### TASK INSTRUCTIONS
Among the entries, which lines carry the string "computer"? Copy each of them.
DATA LISTING START
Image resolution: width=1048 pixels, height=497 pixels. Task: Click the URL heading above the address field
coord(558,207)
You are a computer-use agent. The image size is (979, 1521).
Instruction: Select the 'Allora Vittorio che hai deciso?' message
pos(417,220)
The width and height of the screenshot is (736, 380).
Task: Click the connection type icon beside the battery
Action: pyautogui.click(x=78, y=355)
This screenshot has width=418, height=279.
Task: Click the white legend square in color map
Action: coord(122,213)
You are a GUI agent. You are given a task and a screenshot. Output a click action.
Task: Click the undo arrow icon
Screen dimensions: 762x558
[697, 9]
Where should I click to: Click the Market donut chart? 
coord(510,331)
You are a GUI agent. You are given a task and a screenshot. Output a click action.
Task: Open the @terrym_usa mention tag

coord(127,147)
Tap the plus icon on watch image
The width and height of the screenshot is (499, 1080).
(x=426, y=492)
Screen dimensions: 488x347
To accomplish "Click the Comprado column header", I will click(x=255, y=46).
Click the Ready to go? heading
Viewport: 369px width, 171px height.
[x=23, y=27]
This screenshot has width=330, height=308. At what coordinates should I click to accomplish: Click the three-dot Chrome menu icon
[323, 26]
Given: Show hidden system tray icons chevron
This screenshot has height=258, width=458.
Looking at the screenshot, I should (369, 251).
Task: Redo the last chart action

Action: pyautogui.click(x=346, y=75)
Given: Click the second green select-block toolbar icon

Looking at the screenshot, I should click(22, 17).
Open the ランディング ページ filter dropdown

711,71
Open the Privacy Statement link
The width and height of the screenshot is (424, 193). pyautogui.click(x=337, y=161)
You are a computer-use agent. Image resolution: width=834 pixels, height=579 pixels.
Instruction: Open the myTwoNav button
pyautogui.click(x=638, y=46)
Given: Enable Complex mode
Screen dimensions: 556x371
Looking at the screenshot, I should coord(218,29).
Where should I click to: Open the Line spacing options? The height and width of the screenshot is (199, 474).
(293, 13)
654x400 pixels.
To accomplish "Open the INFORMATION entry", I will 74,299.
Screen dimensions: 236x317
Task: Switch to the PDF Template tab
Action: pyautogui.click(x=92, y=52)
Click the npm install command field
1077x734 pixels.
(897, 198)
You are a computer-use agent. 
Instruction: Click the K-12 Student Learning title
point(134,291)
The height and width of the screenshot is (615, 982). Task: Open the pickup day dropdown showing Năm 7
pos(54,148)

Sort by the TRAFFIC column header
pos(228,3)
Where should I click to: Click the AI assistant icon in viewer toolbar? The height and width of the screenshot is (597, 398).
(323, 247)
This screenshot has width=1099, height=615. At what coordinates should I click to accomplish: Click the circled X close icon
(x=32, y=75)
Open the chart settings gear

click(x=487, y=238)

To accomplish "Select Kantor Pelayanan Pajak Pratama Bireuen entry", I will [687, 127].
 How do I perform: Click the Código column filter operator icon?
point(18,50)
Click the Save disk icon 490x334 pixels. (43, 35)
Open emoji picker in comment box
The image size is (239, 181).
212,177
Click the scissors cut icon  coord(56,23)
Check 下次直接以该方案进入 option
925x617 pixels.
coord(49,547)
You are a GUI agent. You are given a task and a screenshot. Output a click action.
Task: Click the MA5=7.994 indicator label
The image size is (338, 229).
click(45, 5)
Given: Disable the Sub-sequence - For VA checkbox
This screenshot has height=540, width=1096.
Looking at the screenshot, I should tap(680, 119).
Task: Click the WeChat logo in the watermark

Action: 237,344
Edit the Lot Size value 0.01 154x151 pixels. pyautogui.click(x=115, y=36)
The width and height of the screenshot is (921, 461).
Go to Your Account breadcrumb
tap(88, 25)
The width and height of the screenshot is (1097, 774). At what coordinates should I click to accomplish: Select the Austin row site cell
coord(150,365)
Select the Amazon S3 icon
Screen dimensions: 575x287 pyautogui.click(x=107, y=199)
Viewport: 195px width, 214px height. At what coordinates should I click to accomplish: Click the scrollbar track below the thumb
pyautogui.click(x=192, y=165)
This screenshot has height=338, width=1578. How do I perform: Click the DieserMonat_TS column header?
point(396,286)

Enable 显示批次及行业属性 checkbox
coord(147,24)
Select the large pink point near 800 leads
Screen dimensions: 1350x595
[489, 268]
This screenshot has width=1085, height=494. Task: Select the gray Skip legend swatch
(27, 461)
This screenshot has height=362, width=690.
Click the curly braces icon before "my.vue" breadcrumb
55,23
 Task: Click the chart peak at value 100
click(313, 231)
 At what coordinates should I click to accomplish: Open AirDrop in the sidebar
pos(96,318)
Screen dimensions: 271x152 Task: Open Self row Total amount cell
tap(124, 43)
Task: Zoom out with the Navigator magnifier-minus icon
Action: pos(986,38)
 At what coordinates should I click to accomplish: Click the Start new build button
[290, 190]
DATA LISTING END
### SOLUTION FOR THIS PROBLEM
You are a computer-use agent. The image size is (979, 1521).
You are a computer-use agent. Image resolution: width=834 pixels, height=579 pixels.
You are a computer-use agent. 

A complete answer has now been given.